La pubblicità, con le sue metafore militari, i suoi “arsenali” di armi “sofisticate”, le sue “campagne” e le sue “strategie”, è l’oggetto del libro Miseria umana della pubblicità (Elèuthera, 2006). In cui si parla di come essa, inizialmente nata come asettica informazione circa le novità prodotte e disponibili sul mercato, sia gradualmente e inesorabilmente scivolata verso il suo opposto, verso la più smaccata disinformazione, il cui unico scopo è innescare la voglia di comprare, piuttosto che indurre razionalmente a domandarsi: “ho veramente bisogno di un prodotto dalle caratteristiche tali e tali?” Solo in tal modo la pubblicità può essere in grado di vendere qualunque cosa, anche la più inutile e pericolosa, ma soprattutto può vendere quel surplus di produzione che è la prerogativa dell’industria dei nostri giorni:
la pubblicità [...] è l’arte di vendere qualsiasi cosa a chiunque e con qualsiasi mezzo (p. 19).Ma nel libro si parla anche e soprattutto della “miseria umana” della pubblicità, cioè del prezzo che l’uomo è chiamato a pagare a questa voce onnipresente (si calcola che un uomo riceva mediamente dai 1.500 ai 7.000 messaggi al giorno).
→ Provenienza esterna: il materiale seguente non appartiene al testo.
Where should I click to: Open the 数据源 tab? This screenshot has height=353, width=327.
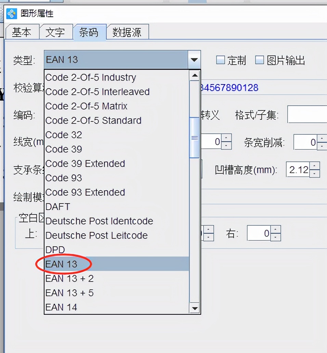pyautogui.click(x=128, y=31)
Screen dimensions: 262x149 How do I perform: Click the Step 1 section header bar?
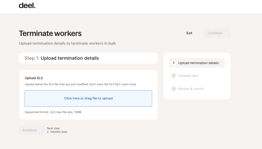(x=88, y=58)
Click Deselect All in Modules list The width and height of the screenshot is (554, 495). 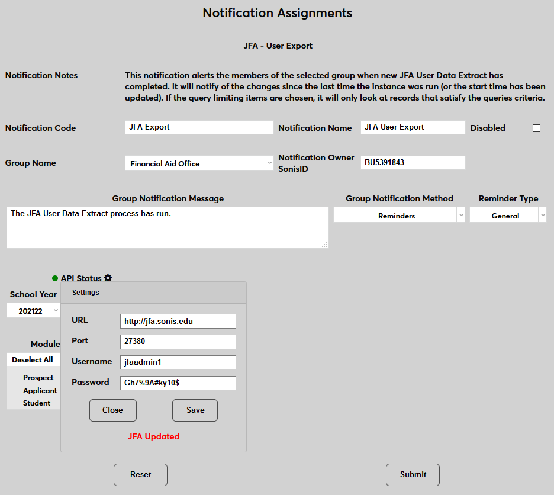click(33, 360)
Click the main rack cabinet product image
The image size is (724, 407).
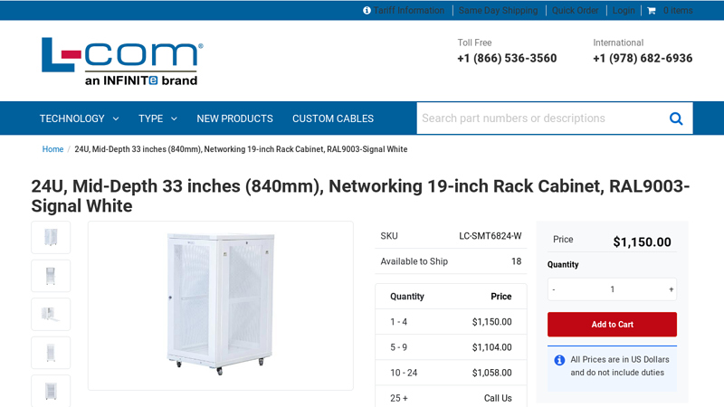(220, 305)
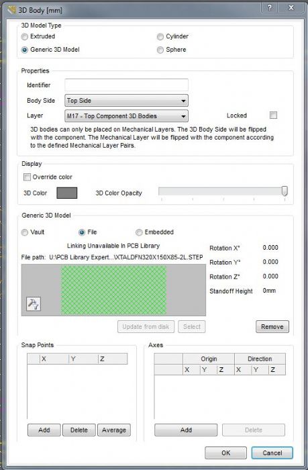The height and width of the screenshot is (470, 308).
Task: Click Add button under Axes
Action: tap(186, 430)
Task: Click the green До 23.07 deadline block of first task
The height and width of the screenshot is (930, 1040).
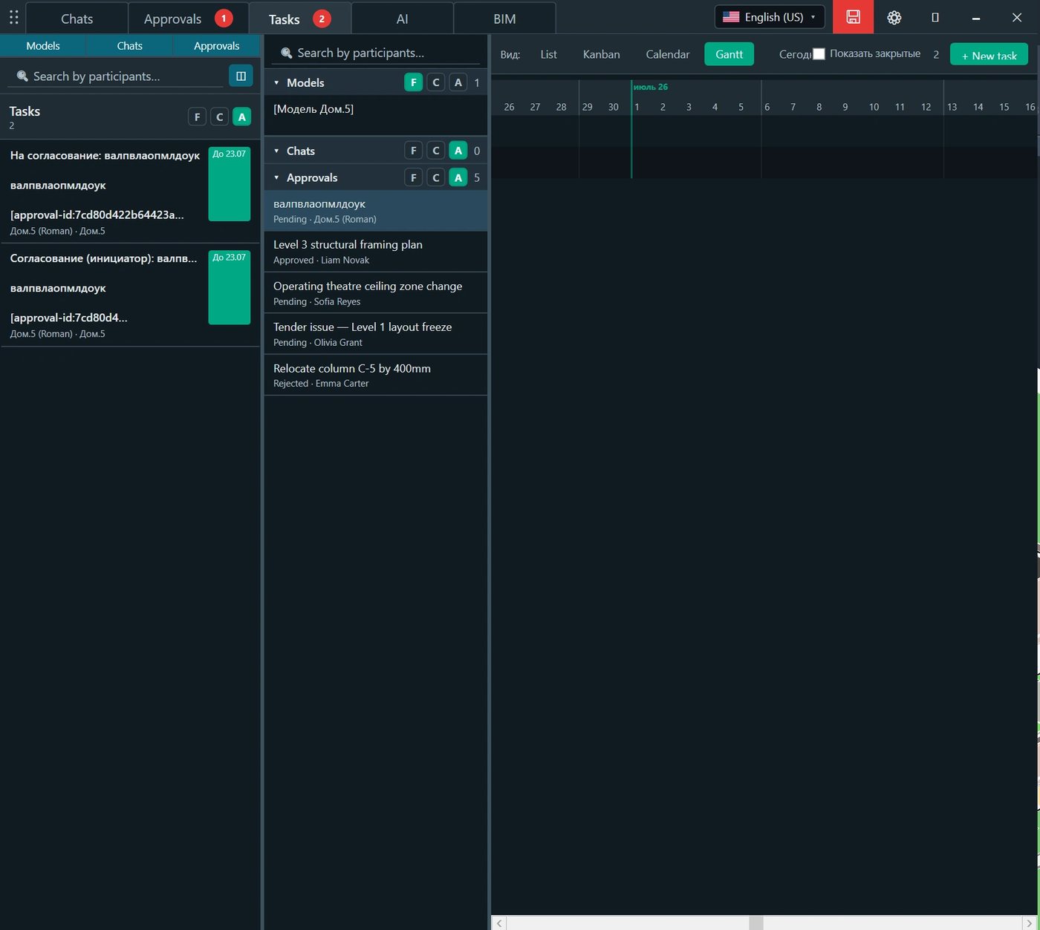Action: 230,183
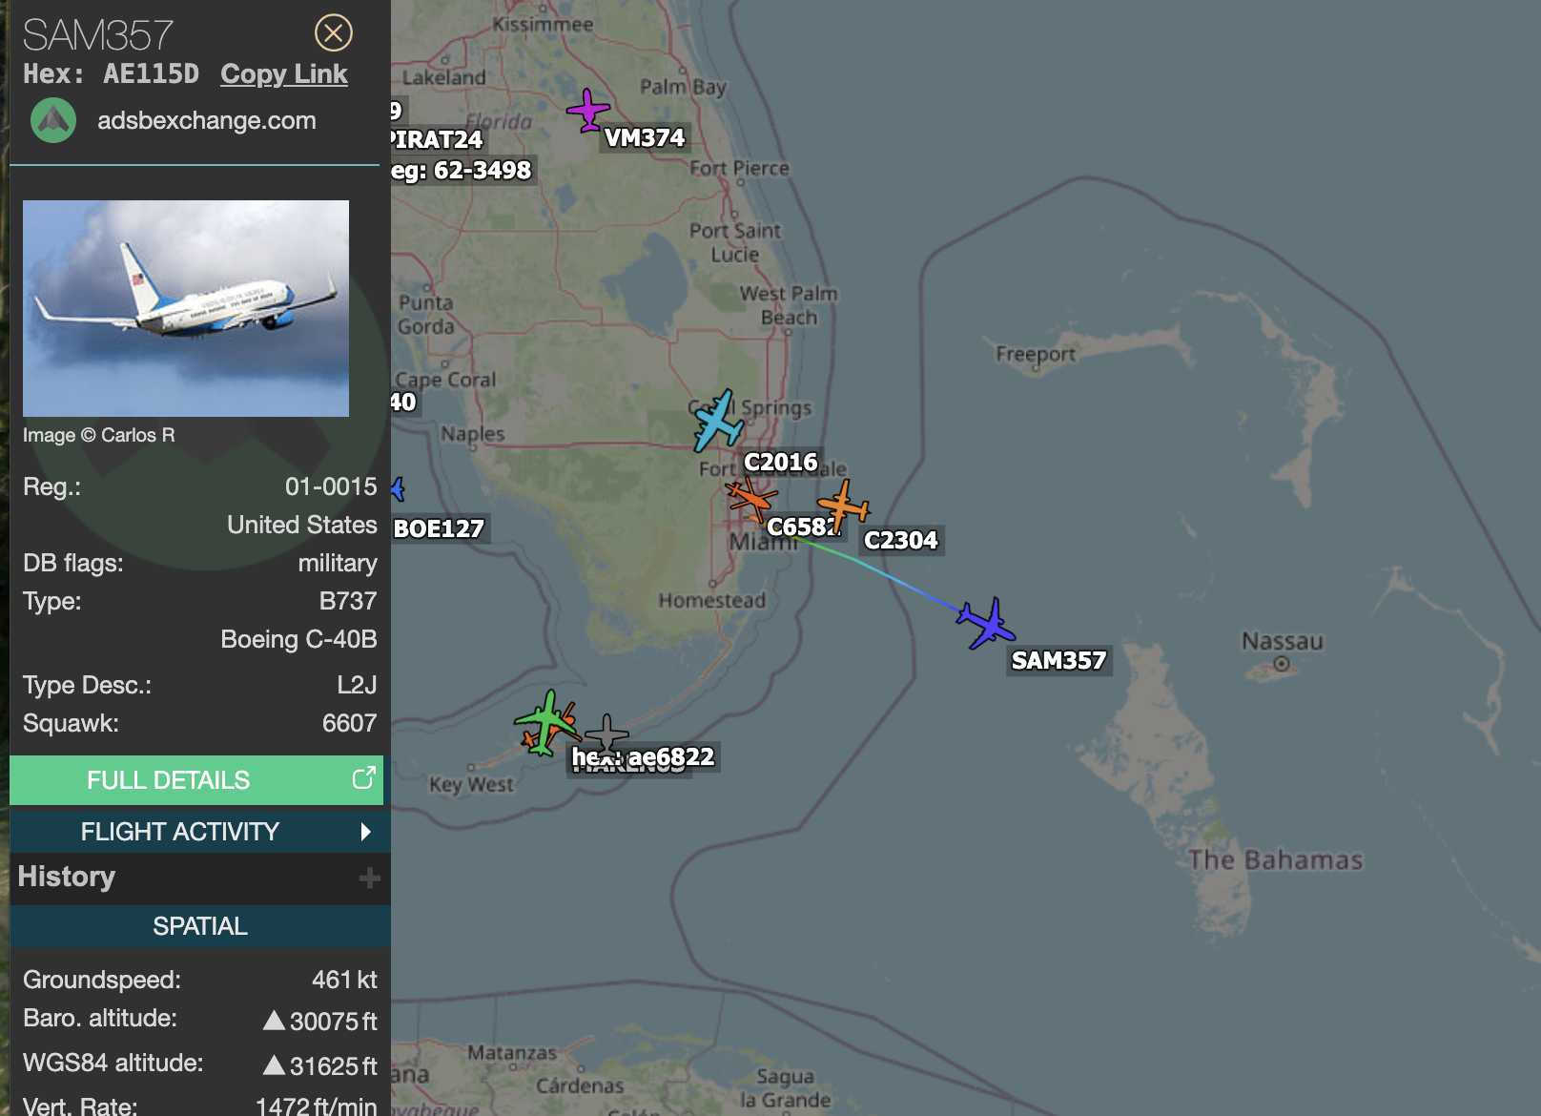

Miseria che ha due facce, come due sono le classi in gioco qui: i “consumatori” e i “pubblicitari”. I primi, ridotti a “recettori di slogan” da parte di una macchina mediatico-pubblicitaria che realizza spettacoli su misura per un certo tipo di réclame, come quelle trasmissioni televisive insulse il cui unico movente è quello di rilassare lo spettatore al fine di predisporlo nella maniera migliore all’ascolto del messaggio pubblicitario. Così ad esempio il presidente di TF1, il più potente canale televisivo francese:
la vocazione delle nostre trasmissioni è proprio quella di creare tale disponibilità: facendo divertire il telespettatore, rilassandolo e preparandolo nello spazio tra due messaggi. Ciò che vendiamo alla Coca-Cola è tempo di cervello umano disponibile», p. 35.Ma non di meno i secondi, costretti nell’ipocrisia di far credere alle aziende che la pubblicità è efficace perché l’opinione della gente può essere realmente manipolata, allo stesso tempo in cui dicono alla gente che i loro sono soltanto “consigli per gli acquisti” e che ogni scelta rimane libera. La contraddizione di essere lavoratori e consumatori come gli altri e al tempo stesso di non potersi sottrarre al primo comandamento del pubblicitario:
non trattare mai i consumatori da idioti, e non dimenticarti mai che lo sono davvero.Il materiale raccolto è piuttosto vasto, il tono a volte esacerbato, ma il resoconto è interessante e scorrevole. Ciò che è un po’ limitante è che il libro, tradotto dal francese, faccia spesso riferimento alla situazione e alle statistiche della Francia, e solo di rado tenta un paragone con la situazione italiana; limite tuttavia di second’ordine, data l’ampiezza e la generalità della riflessione proposta.
Tra le opinioni di specialisti, di addetti al settore, di pubblicitari pentiti e dei cosiddetti movimenti “antipub”, apertamente contrari alla pubblicità (come ad esempio “Adbuster” e “Casseurs de pub”, entrambi fondati da ex pubblicitari), il gruppo Marcuse spiega che la pubblicità è un fenomeno a “rendimento decrescente”, che ha bisogno di aumentare costantemente per fare in modo che l’attenzione dei consumatori – soggetti all’assuefazione, proprio come nella tossicodipendenza – non cali al punto di smettere di fare un certo tipo di acquisti. Gli eccessi cui la pubblicità è soggetta e a cui sottopone il suo pubblico, cioè tutti noi, non sono dunque un problema contingente e confinato, ma la sua stessa essenza; la pubblicità è efficace solo in quanto diventa sempre più invasiva. Il nemico è il cliente, il campo di battaglia è lo spirito del consumatore (p. 33). In guerra, si sa, non c’è nulla di illecito.